Exercise directions -> Could you recast the lines starting at the one containing "How do I perform: Expand" and ending at the one containing "click(x=20, y=21)" as a Markdown table with the columns No. and Text, one numbered row per line, skipping blank lines and leaving the pictures out?

Record set ->
★ ★ ★ ★ ★
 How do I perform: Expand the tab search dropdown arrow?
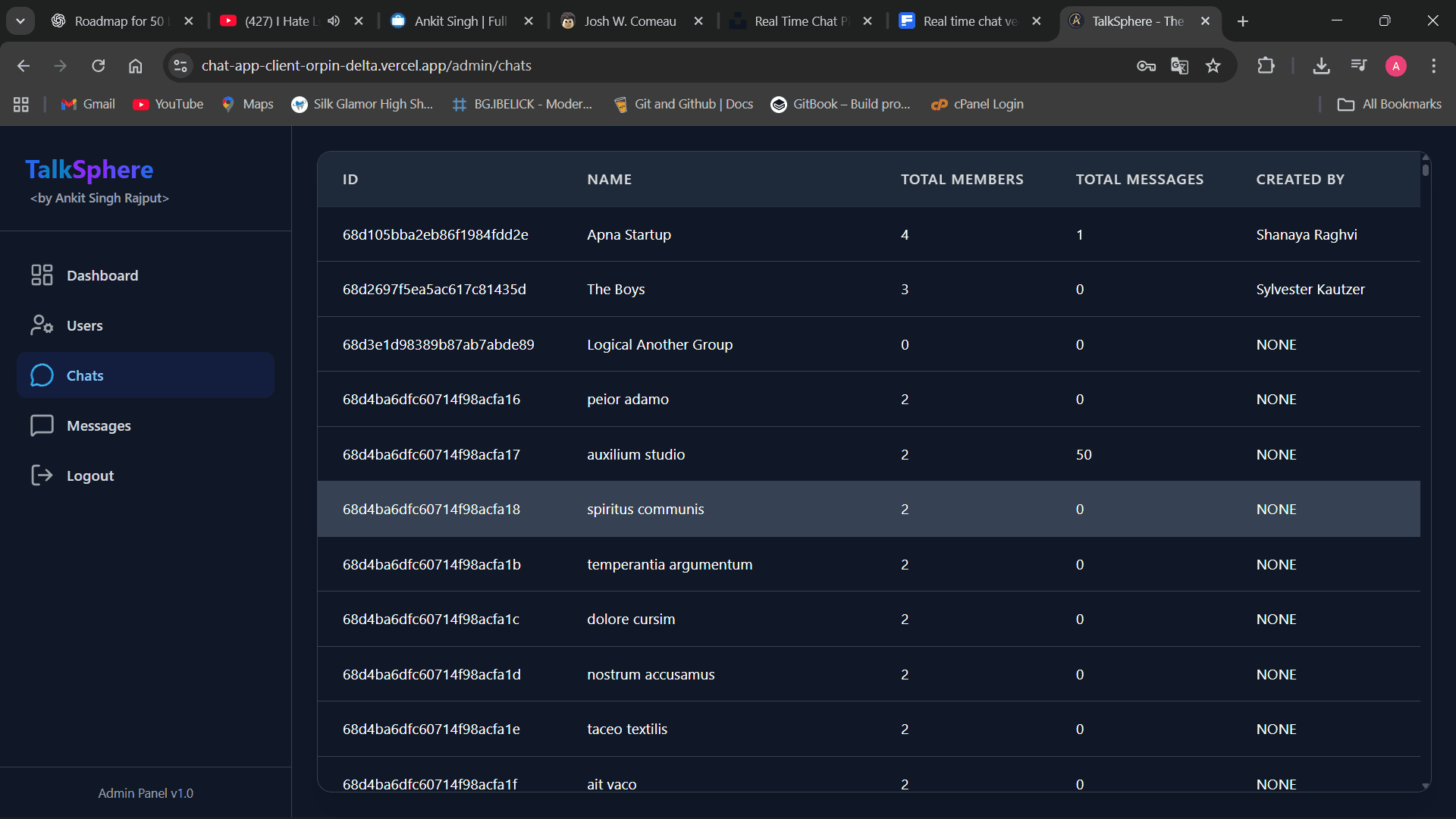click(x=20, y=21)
★ ★ ★ ★ ★
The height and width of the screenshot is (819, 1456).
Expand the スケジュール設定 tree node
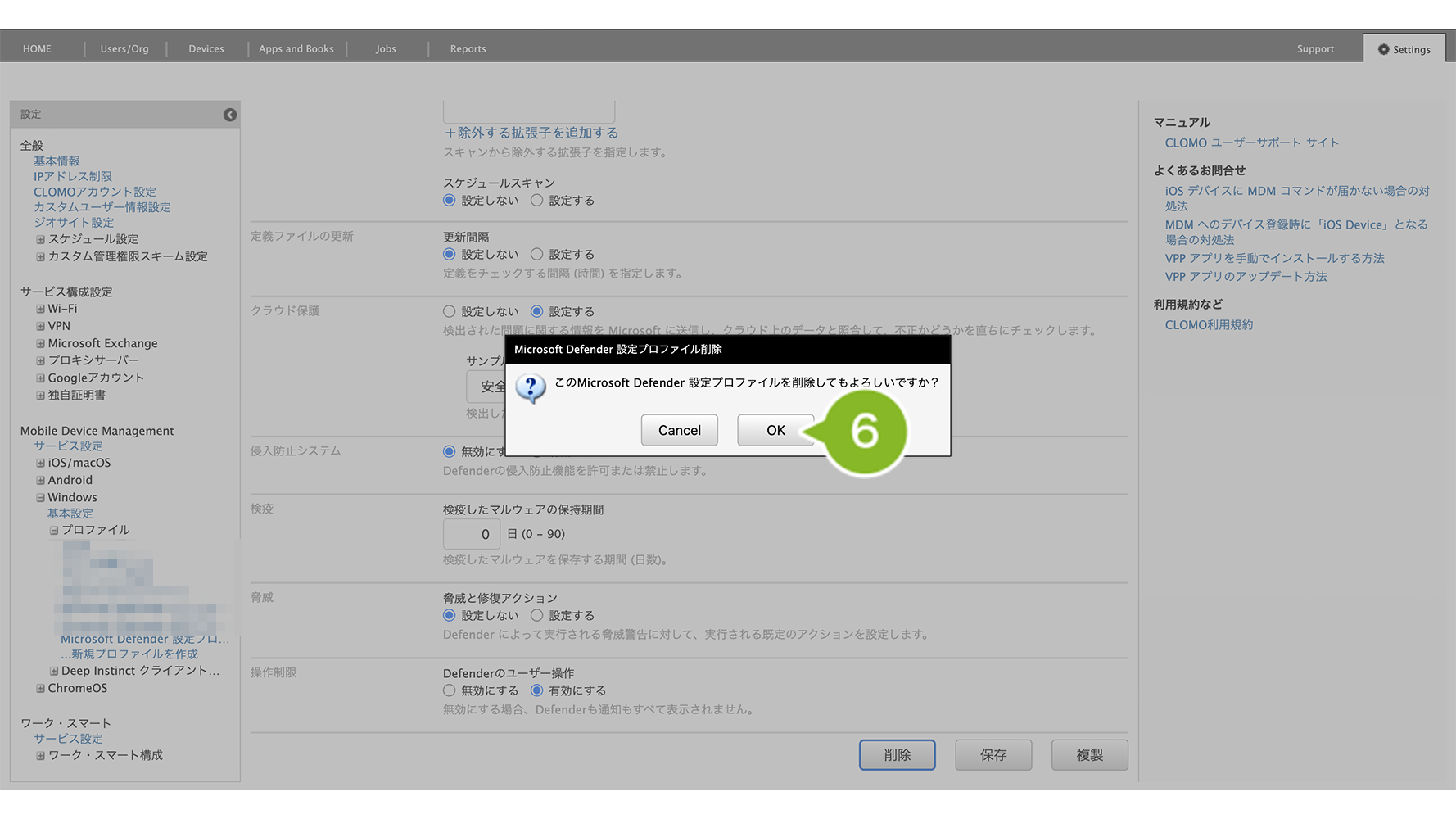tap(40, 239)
★ ★ ★ ★ ★
Solved exercise ->
| No. | Text |
|---|---|
| 1 |  How do I perform: Expand the tab search dropdown arrow? |
| 2 | click(x=20, y=21) |